## Some Results on Finding Meaningful Association Rules in Data Mining

## 松山 哲平 (9951106)

One piece of useful information obtained by data mining from a database is a large itemset.
Large itemset is a set of items that frequently occur together in a database.
Another useful information obtained by data mining is a meaningful association rule.
An association rule is a formula of the form X → Y,
where X and Y are disjoint itemsets.
An intuitive meaning of this formula in a sales database is that when all the items in X are purchased by a customer,
all the items in Y are likely to be purchased together.
One of the well-studied problems in data mining is the search for meaningful
association rules in a database which contains massive amount of
transactions.
One way to find a meaningful
association rule is to compute a large itemset Z first, and then to divide
Z into left-hand side X and right-hand side Y such that
X → Y is a meaningful association rule.
A number of algorithms for computing all the large itemsets
have been proposed, however,
the computational complexity of their algorithms
has scarcely been discussed.
Most of the performances of them are estimated only by empirical evaluation through test data.
On the other hand, the problem to decide whether there
exits a large itemset of size at least given integer in a database
has shown to be NP-complete.
In respect of the division of a large itemset,
it has been believed that it is rather straightforward to divide Z into X and Y such that
X → Y is a meaningful association rule, if Z is given.
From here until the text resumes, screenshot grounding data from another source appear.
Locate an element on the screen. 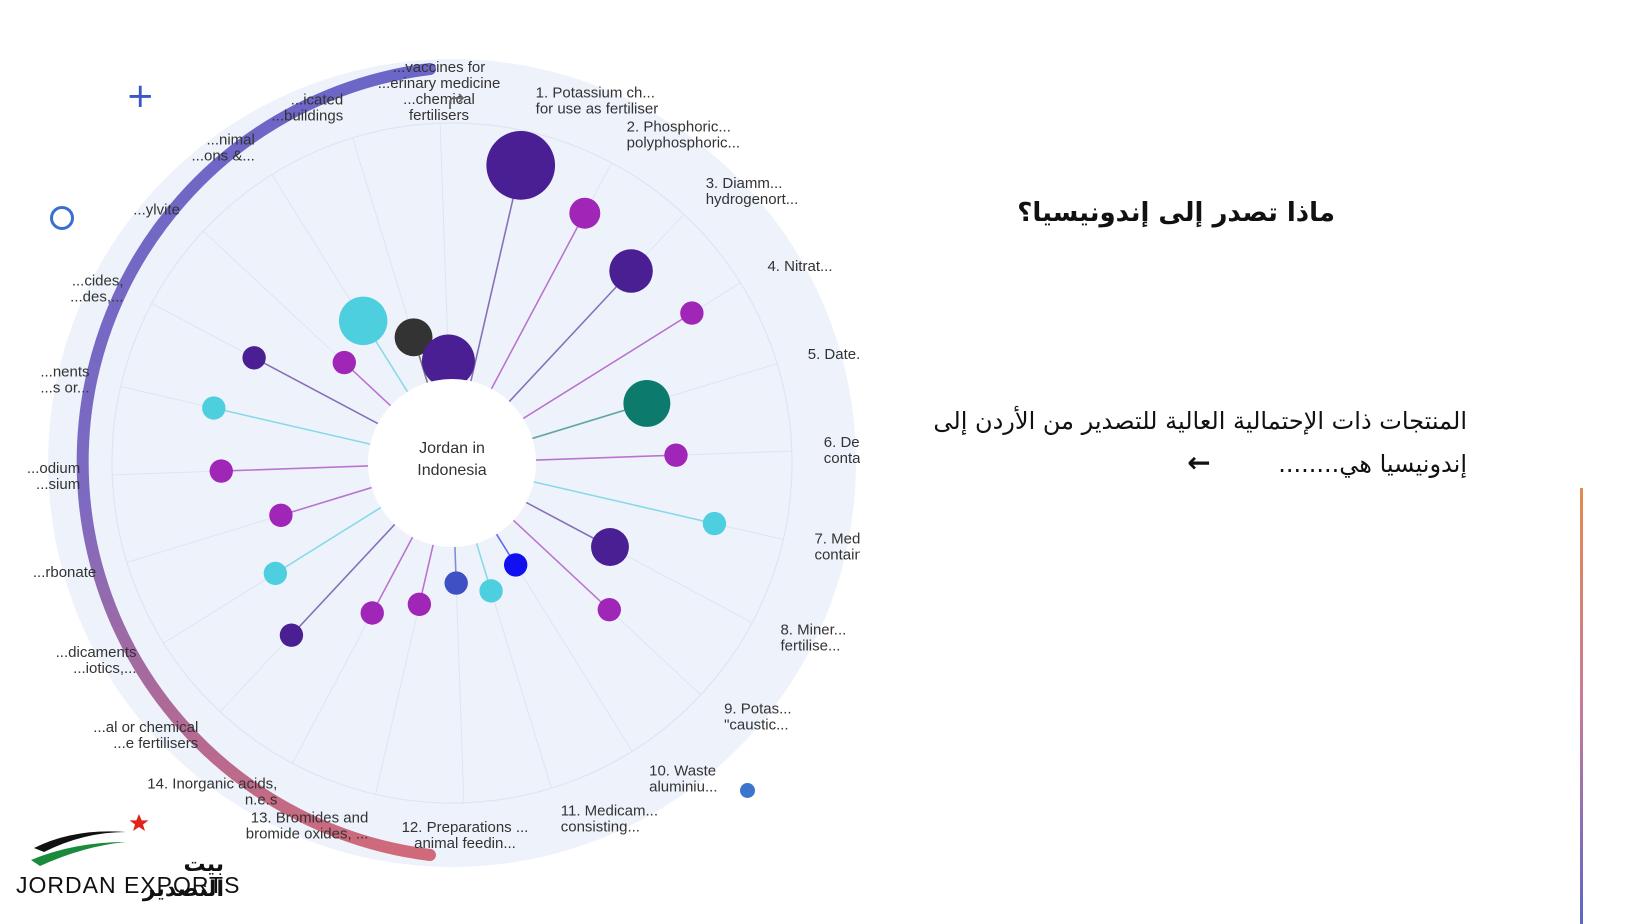 This screenshot has width=1640, height=924. category-label-line: ...chemical is located at coordinates (439, 100).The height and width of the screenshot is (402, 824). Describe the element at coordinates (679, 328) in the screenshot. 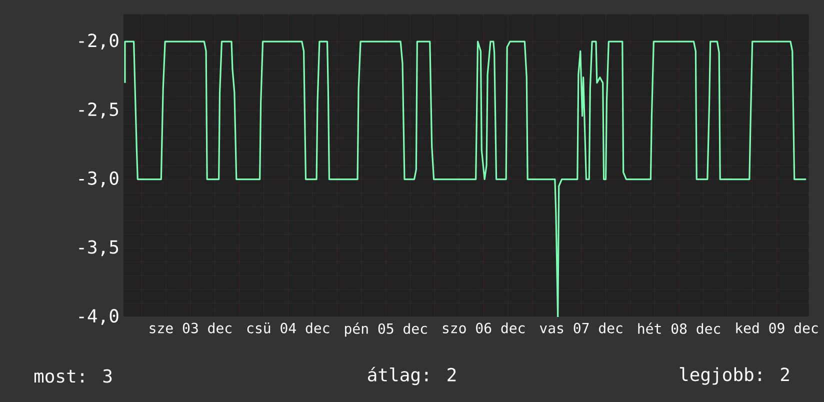

I see `x-tick-label: hét 08 dec` at that location.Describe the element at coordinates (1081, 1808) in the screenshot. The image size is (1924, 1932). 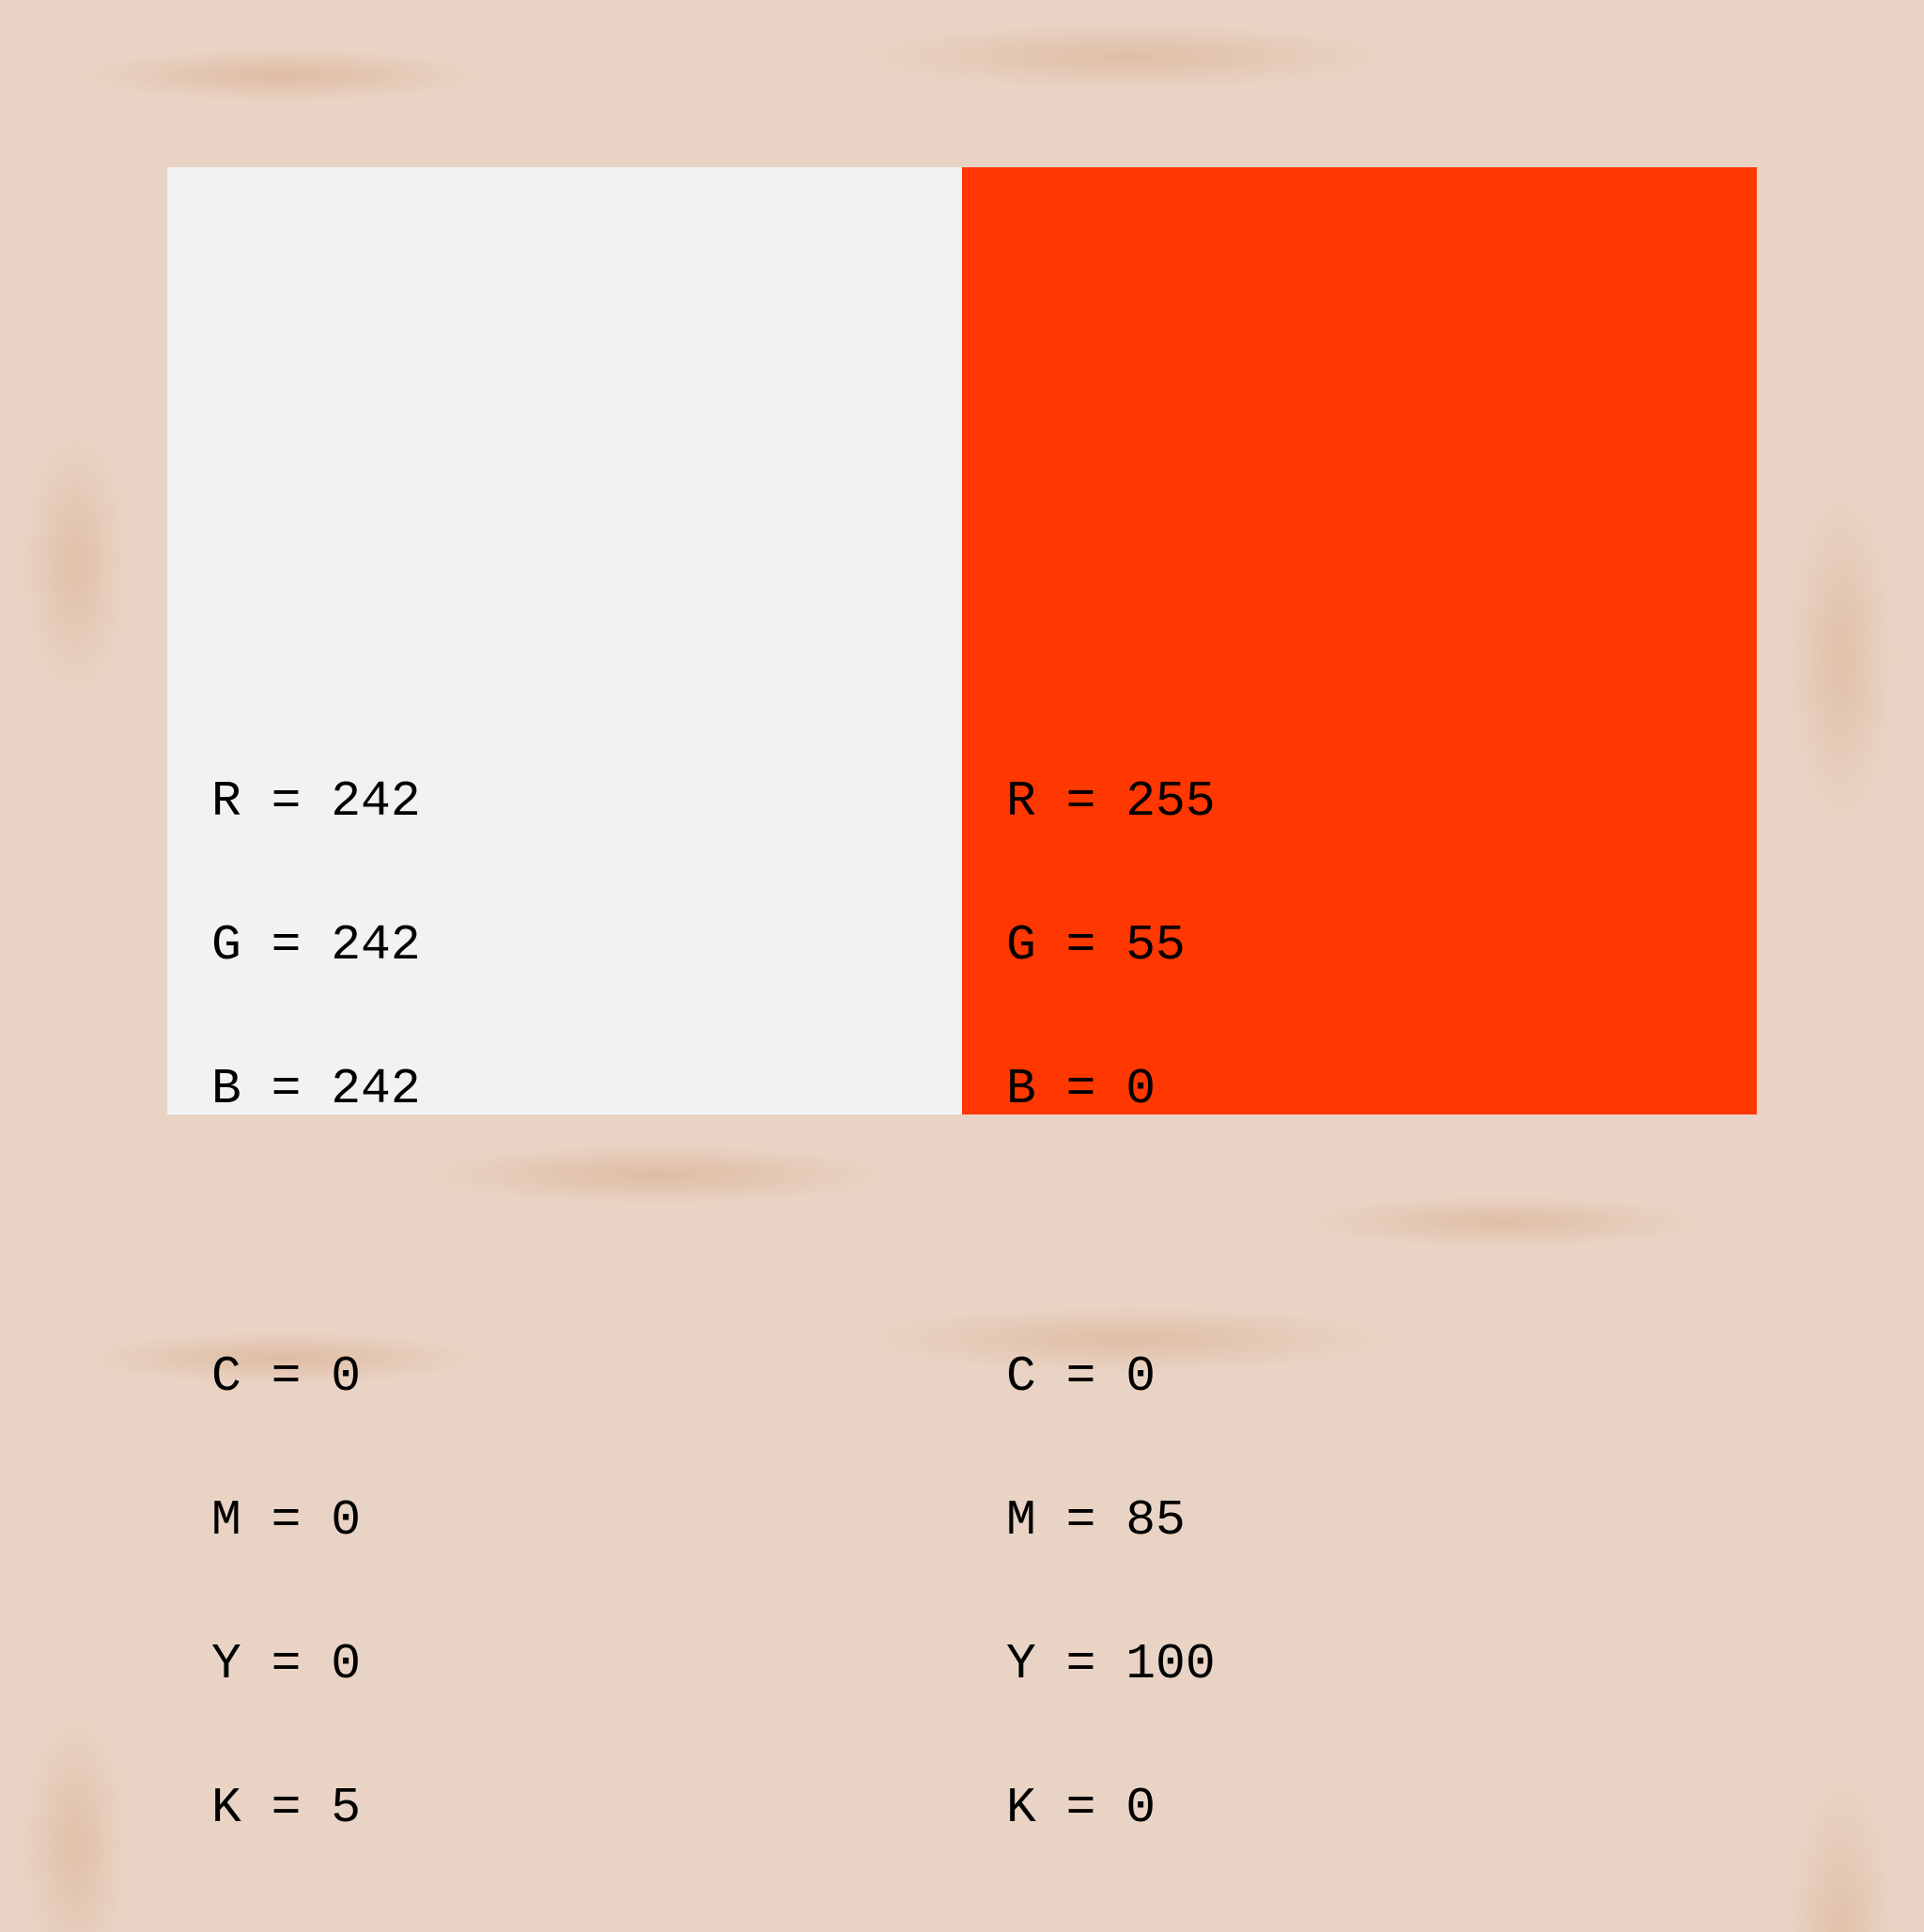
I see `cmyk-k: K = 0` at that location.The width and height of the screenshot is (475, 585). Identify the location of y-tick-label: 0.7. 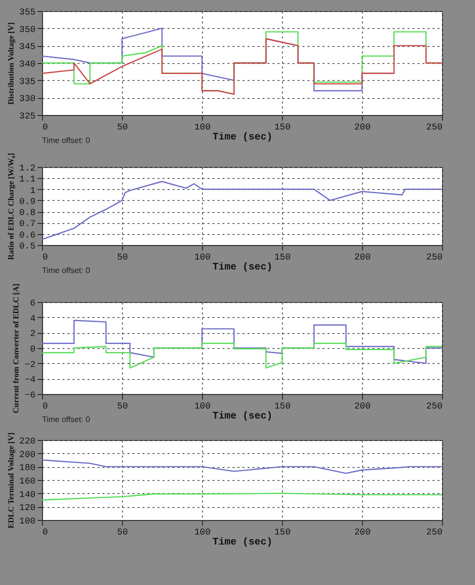
(28, 224).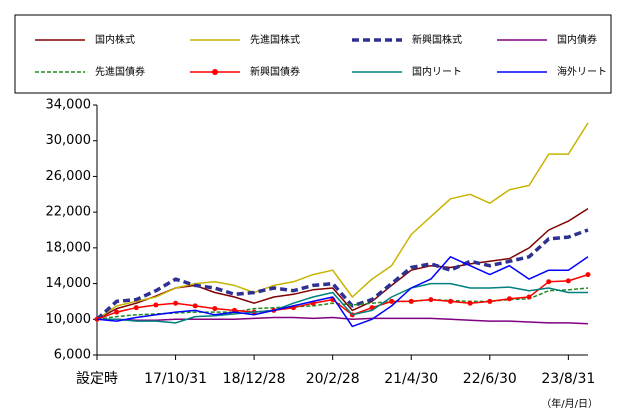 The image size is (628, 414). I want to click on legend-label: 先進国債券, so click(120, 72).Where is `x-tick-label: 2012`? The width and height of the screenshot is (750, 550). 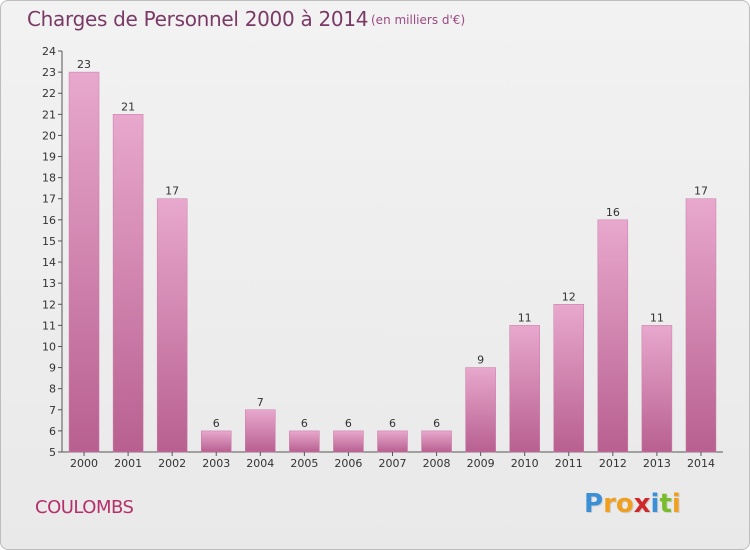
x-tick-label: 2012 is located at coordinates (613, 464).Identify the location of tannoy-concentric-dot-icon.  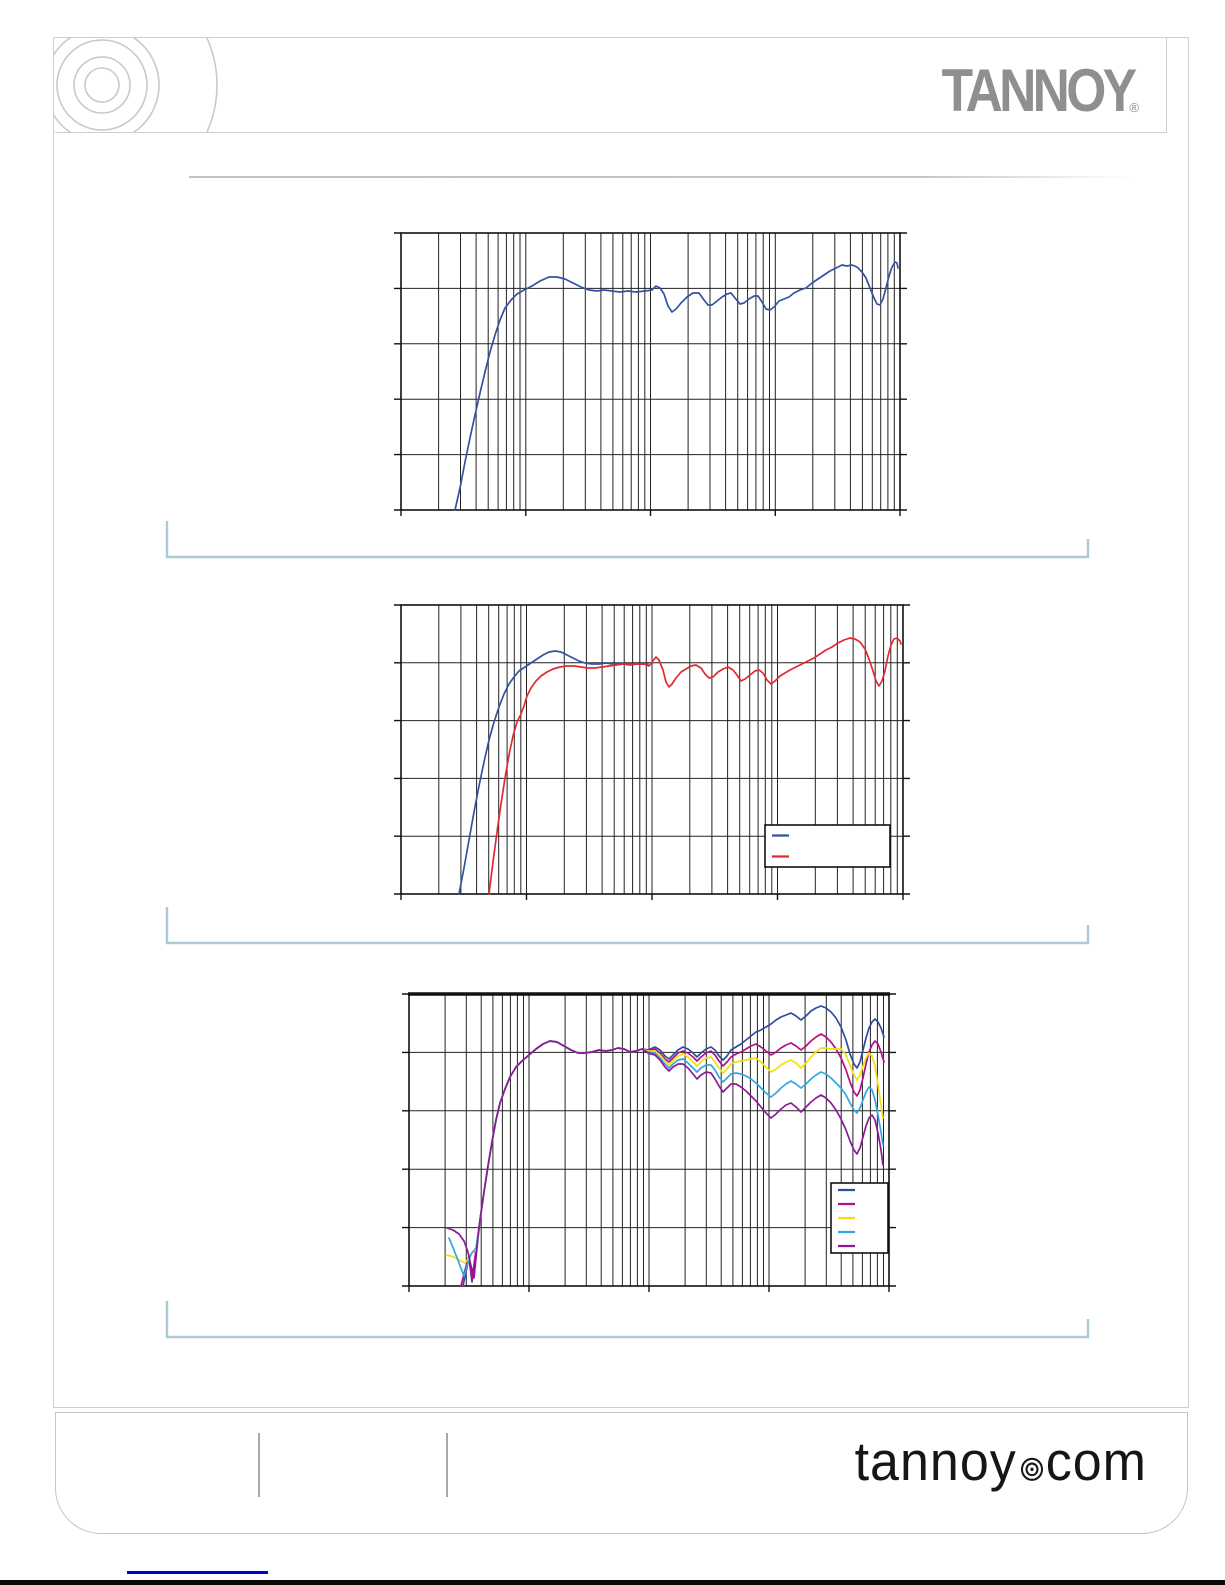
(1032, 1469).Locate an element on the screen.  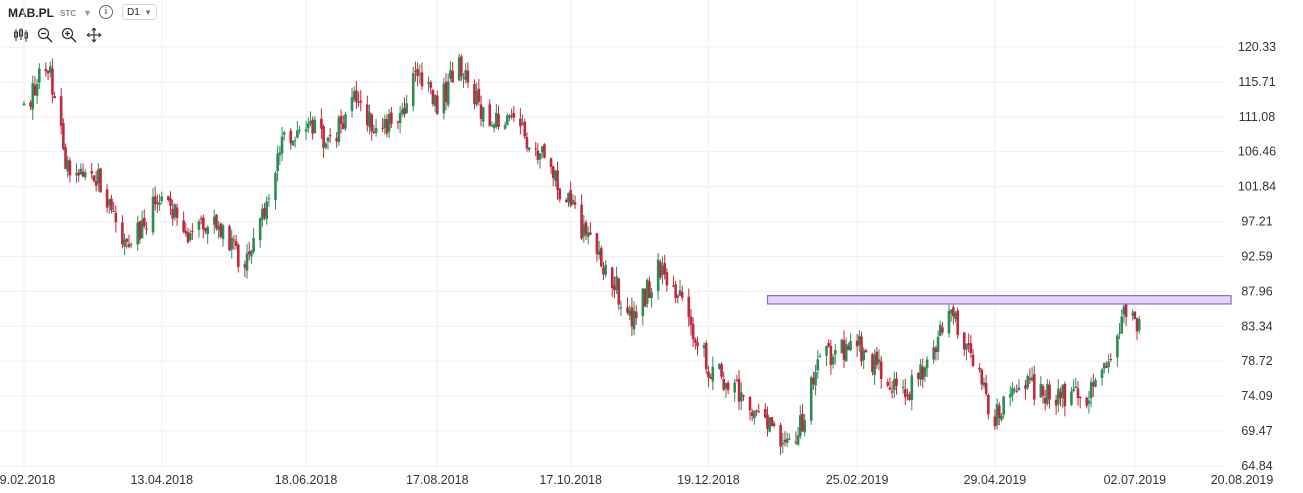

In this paper, we propose rare itemset as a useful information.
Rare itemset is a set of items that rarely occur together in a database.
We show that the problem to decide
whether there exists a rare itemset of size at most given integer
in a database is NP-complete.
Moreover, we show that the problem to decide whether there exists a meaningful
association rule is NP-complete, even if a large itemset is given.
Also, we propose class of databases in which all the meaningful association rules
can be computed efficiently.